April 14, 2016

In this note, we show that the $$p$$-values are uniformly distributed under the null hypothesis. We shall do this in three parts. First, we specify the properties of a continuous uniform distribution. We then define $$p$$-values as a random variable that corresponds to a test statistic under a null hypothesis. Finally, we use the probability integral transform to show that this random variable has a continuous uniform distribution.

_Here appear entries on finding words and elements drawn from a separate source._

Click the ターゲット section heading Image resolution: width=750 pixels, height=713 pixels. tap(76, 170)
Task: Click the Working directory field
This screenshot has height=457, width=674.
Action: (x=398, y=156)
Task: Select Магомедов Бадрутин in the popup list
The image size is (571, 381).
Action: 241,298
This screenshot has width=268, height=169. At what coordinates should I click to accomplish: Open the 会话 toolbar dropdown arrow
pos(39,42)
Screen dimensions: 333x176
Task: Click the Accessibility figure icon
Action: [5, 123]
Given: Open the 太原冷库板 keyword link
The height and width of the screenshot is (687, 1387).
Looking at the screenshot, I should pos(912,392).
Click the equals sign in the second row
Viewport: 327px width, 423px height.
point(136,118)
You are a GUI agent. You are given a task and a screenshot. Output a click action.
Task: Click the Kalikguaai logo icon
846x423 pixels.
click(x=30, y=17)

If $$X$$ is a random variable with a continuous uniform distribution with support defined by parameters $$a$$ and $$b$$ (the minimum and maximum values of $$X$$), then its cumulative distribution function (CDF) is given by:

$F_X(x) = \begin{cases} 0 &\textrm{for } x < a\\ \frac{x-a}{b-a} &\textrm{for } a \le x < b\\ 1 &\textrm{for } x \ge b\\ \end{cases}$

where, $$x$$ is a realisation of $$X$$. Hence, the CDF for a random variable $$X$$ with a continuous uniform distribution with support $$[0,1]$$ is given by $$F_X(x) = x$$. This is the first part.

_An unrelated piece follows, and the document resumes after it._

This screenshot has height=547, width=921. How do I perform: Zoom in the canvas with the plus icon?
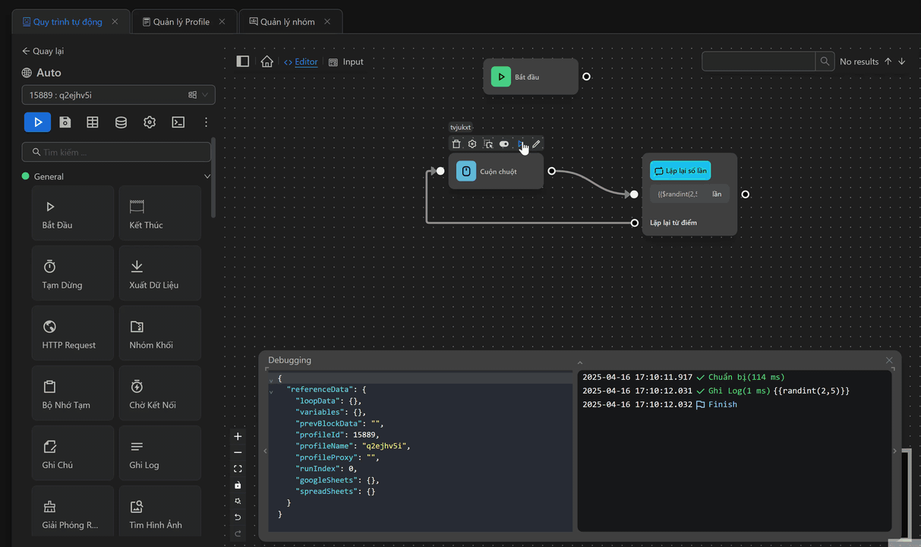click(238, 437)
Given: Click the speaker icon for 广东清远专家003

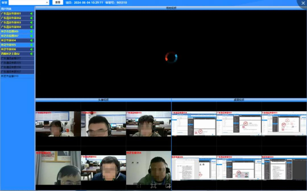Looking at the screenshot, I should (31, 23).

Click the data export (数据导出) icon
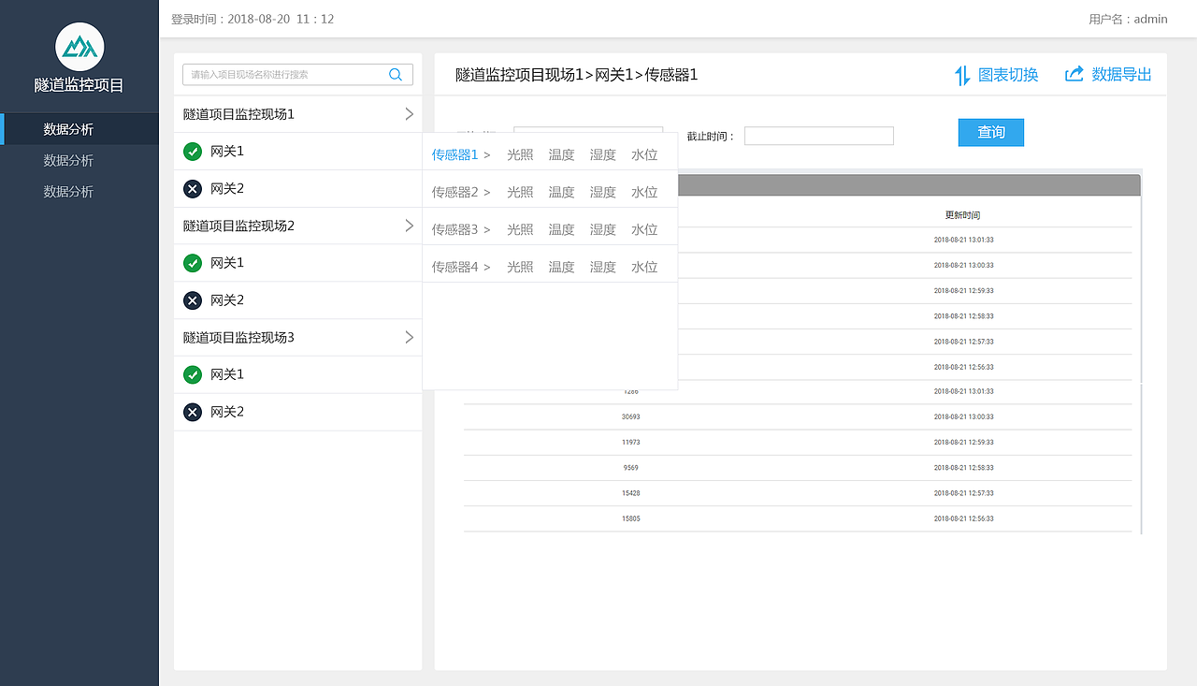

To state the second part, let $$T$$ be a random variable that represents all of the possible values of a test statistic under the null hypothesis $$H_0$$. If we define the $$p$$-values that correspond to $$T$$ as the random variable $$P$$, then a realisation $$p$$ of $$P$$ for some observed test statistic $$t$$ is given by:

\begin{align*} p &= \mathbb{P}(T \ge t | H_0)\\ &= 1 - \mathbb{P}(T < t | H_0) \end{align*}

Note here that $$\mathbb{P}(T < t | H_0)$$ is the value of the CDF of $$T$$ at $$t$$ under the null hypothesis $$H_0$$. Hence, we can represent the above as follows:

$P = 1 - F_T(T)$

where, $$F_T(T)$$ denotes the CDF of $$T$$. This completes the second part.

Let us now define a random variable $$Y$$, where

$Y = F_T(T)$

If $$F_Y(Y)$$ represents the cumulative distribution function of $$Y$$, then

\begin{align} F_Y(y) &= \mathbb{P}(Y \le y)\nonumber\\ &= \mathbb{P}(F_T(T) \le y)\nonumber\\ &= \mathbb{P}(T \le F_T^{-1}(y))\\ &= F_T(F_T^{-1}(y))\nonumber\\ &= y\nonumber \end{align}

Here, $$F_T^{-1}$$ is the quantile function, and since the cumulative distribution function is non-decreasing, we have the inequality between the quantiles in equation (1).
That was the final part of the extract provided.